These functions allow for simplistic conversions between the LiDAR packet structure and conventional angle-based structures.

Implementation/Usage

The following section details the implementation and usage of the USB interface layer designed for the Scout Control Board.

Initialization

The USB interface can be initialized by calling the usbi_init(void) function. This function must only be called once by the Init routine present in main.

The initialization function serves two purposes. First, it sets up the USB hardware to contain the appropriate endpoints and descriptions for host interfacing. Second, it sets up and returns the FreeRTOS stream buffers used for USB-Task communication.

Hardware Initialization

Most of the hardware initialization is covered by Dmitry Filimonchuk’s libusb_stm32. The small portion remaining covers initializing the USB GPIO pins, enabling the correct interface within the library, and configuring the USB endpoint callbacks.

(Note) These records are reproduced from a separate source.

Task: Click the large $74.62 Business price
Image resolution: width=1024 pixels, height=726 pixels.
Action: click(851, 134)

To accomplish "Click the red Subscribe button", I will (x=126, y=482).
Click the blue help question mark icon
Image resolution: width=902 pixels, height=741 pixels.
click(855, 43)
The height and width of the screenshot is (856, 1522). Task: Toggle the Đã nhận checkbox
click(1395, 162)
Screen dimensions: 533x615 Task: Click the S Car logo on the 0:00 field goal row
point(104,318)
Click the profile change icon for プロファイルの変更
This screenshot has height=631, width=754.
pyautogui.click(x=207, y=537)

FreeRTOS Queue Initialization

The USB interface utilizes four FreeRTOS queues for interrupt-task communication. Two queues are used for each USB endpoint, and are initialized with the following code snippet:

usbi.lidar_rx = xQueueCreateStatic(USBI_LIDAR_BUF_SIZE,
				sizeof(struct udev_pkt_lidar),
				(uint8_t *) usbi_lidar_rx_buf,
				&usbi_lidar_rx_sqh);

usbi.lidar_tx = xQueueCreateStatic(USBI_LIDAR_BUF_SIZE,
                                sizeof(struct udev_pkt_lidar),
                                (uint8_t *) usbi_lidar_tx_buf,
                                &usbi_lidar_tx_sqh);

usbi.ctrl_tx = xQueueCreateStatic(USBI_CTRL_BUF_SIZE,
                                sizeof(struct udev_pkt_ctrl_tx),
                                (uint8_t *) usbi_ctrl_tx_buf,
                                &usbi_ctrl_tx_sqh);

usbi.ctrl_rx = xQueueCreateStatic(USBI_CTRL_BUF_SIZE,
				sizeof(struct udev_pkt_ctrl_rx),
		                (uint8_t *) usbi_ctrl_rx_buf,
		                &usbi_ctrl_rx_sqh);

All queue data storage is statically initialized within the USB interface. Queue handles are returned by the usbi_init function through a struct usbi*, which points to internal USB memory. This structure and its members should not be made globally accessible. Rather, the Queue handles present within the structure should be locally distributed to the correct tasks during the initialization phase.

Internal Event Handling

This subsection explains how the USB layer internally handles USB events.

Control Event Handling

The following internal callback is used by the USB layer to handle RX and TX events that occur on the Control Endpoint. To ensure that the control data being exchanged with the high-level controller is the most recent available, the callback uses xQueueOverwrite and a queue size of 1. This queue size must not be changed, or xQueueOverwrite may fail.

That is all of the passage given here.